A ruling by the whacky Ninth Circuit Court of Appeals would allow enviros to shut down logging by requiring road stormwater run-off to be managed by logging-stopping permitting rather than logging-enabling “best practices.”
The Wall Street Journal editorializes,
The Ninth Circuit Court of Appeals is often a source of national amusement, but if one of its recent decisions on the Clean Water Act is allowed to stand, it will wreak havoc on the timber industry and damage other agricultural management as well. Today the Supreme Court is likely to decide whether to hear the appeal on a case that could reinterpret a longstanding classification in environmental law.
In Georgia Pacific v. Northwest Environmental Defense Center, the question concerns whether rural roads used for hauling timber should be subject to the same stringent environmental permitting process as major industrial sites and municipal systems.
An environmental group claimed that water runoff from logging roads was getting into fish-bearing streams. The District Court said there was no case but in its ever-willful way the liberal Ninth Circuit overturned, ruling that the roads should fall under so-called “point source” standards, which require special permits from the EPA.
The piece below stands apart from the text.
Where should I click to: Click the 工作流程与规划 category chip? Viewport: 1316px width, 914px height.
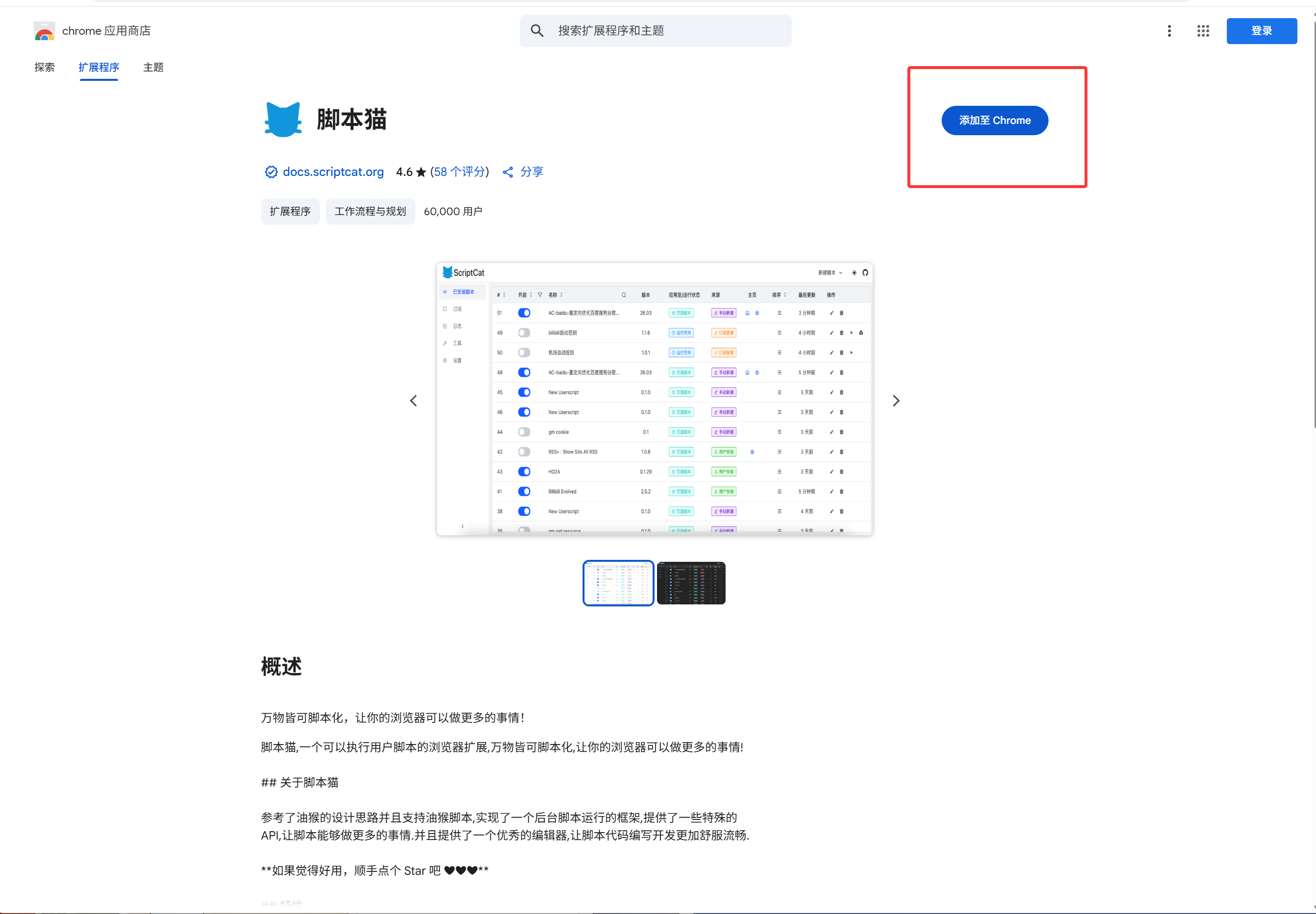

The stricter classification is a perennial on the wish list of environmentalists because it would introduce an army of lawyers and specialists every time a new logging road was built. Under the roads’ historical Clean Water Act classification as “non-point source,” storm-water runoff on the roads is regulated by the states, which develop their own requirements and restrictions on road use. The stricter category would delay the process as the permits themselves become a new locus for additional environmental litigation.
The U.S. Forest Service says that if the ruling stands, it would have to obtain more than 400,000 permits, working with 46 states, a process that could take 10 years. And that’s the green goal: to create enough delay and bureaucracy that timber harvesting will cease to be profitable.
According to Oregon Democratic Senator Ron Wyden, the Ninth Circuit’s radical interpretation “would shut down forestry on private, state and tribal lands” in the states where it applies. That list would include Oregon, Washington, Idaho, California, Nevada and Montana.
As a legal matter, the Ninth Circuit’s decision was a particularly blatant power grab in the kind of matter traditionally left to an agency with specific judgment and knowledge. In deciding environmental complaint cases, courts are supposed to defer to the Environmental Protection Agency, as long as the agency has acted reasonably.
In the case of the logging roads, the non-point source classification represented 35 years of consistent interpretation by the EPA, that storm-water runoff was “better controlled through the utilization of best management practices” and “ill-suited for inclusion in a permit program.” After Congress amended the law in 1987, the agency again rejected including logging roads in the category for heavy industrial pollutants.
The interpretation has been confirmed by two other circuits, but if the Ninth Circuit’s wacky ruling is allowed to stand it will impose major economic burdens and a litigation free-for-all in the Pacific Northwest. No doubt some Supreme Court Justices are frustrated that they must keep playing janitor after the legal elephant parade that is the Ninth Circuit, but no one else has the authority. We hope the High Court takes the case.